So the next few months are going to be utter craziness as the Southerner and I take off for Montana for the summer to work and do some fly-fishing. The very fact that I can’t decide whether or not to hyphenate the word fly-fishing should tell you something about how little I know about flyfishing. At least I’ve seen and read A River Runs Through It. Brad Pitt is hot. He can fly-fish. I’m hot. I should be able to fly-fish too, right? I’m pretty sure Aristotle would approve of this line of thinking. At the very least, it slightly alleviates my performance anxiety.

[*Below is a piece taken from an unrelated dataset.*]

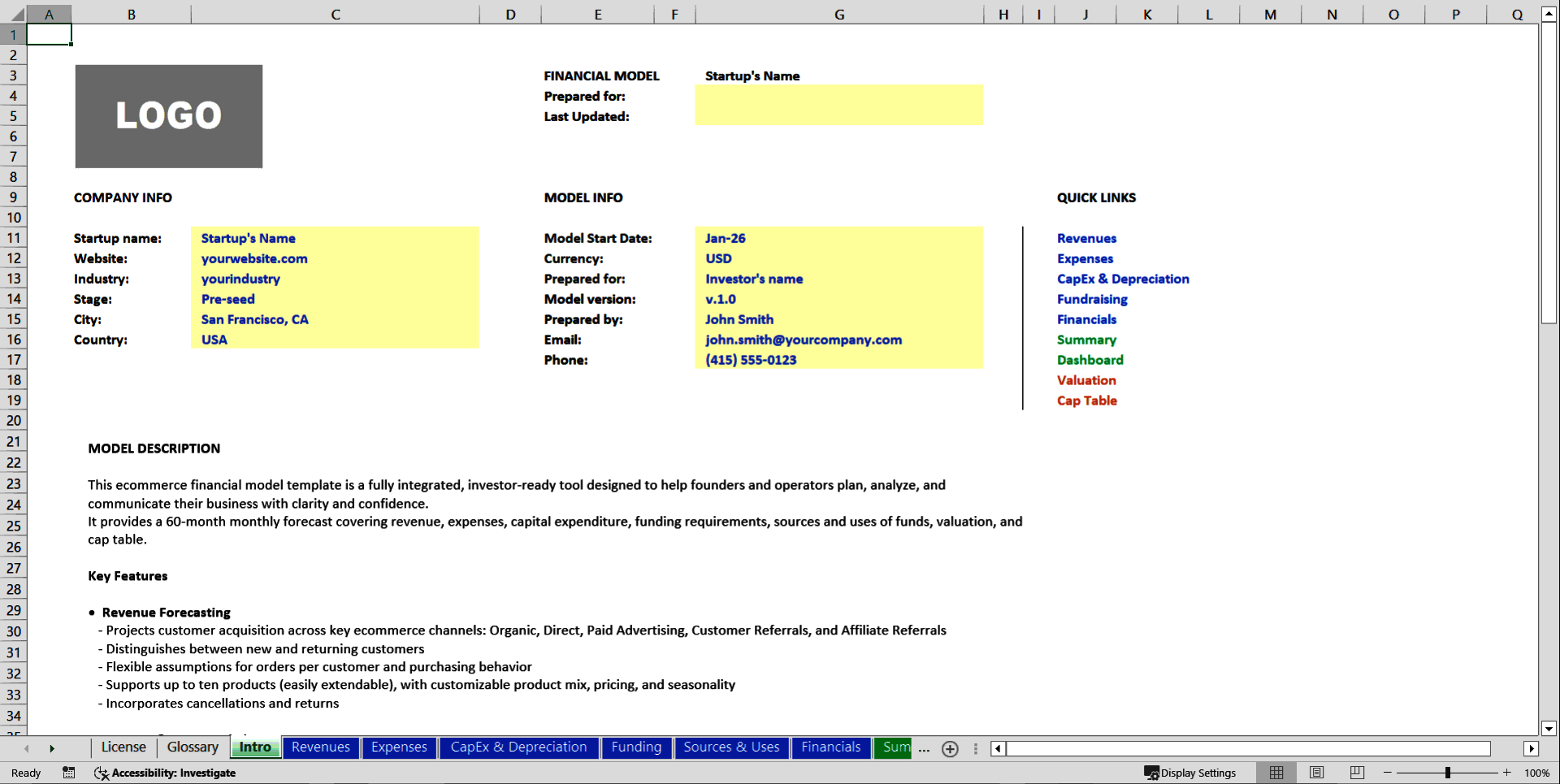
Task: Zoom out with the minus control
Action: click(1388, 773)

What I’m most excited about is keeping you all informed about our adventures and hopefully getting some really great pictures in the midst of getting yelled at for not “casting my line properly,” or not “ringing my bear bell loud enough” or something to that effect. You have no idea how many books we’ve read about bear attacks. Yes, I know it very rarely happens and bears are our friends and they are more scared of us then we are of them, blah blah blah. When you read the story about the man who had a bear swipe at his forehead and all of a sudden he could run his hand UNDER HIS SCALP tell me you wouldn’t buy a bear bell.
When the Southerner asked me if I wouldn’t mind if his younger brother stayed with us for the first three weeks of our trip, I was like “Of course he can. He’s your brother and I really like him. But, more importantly, bears never attack people in groups of three.”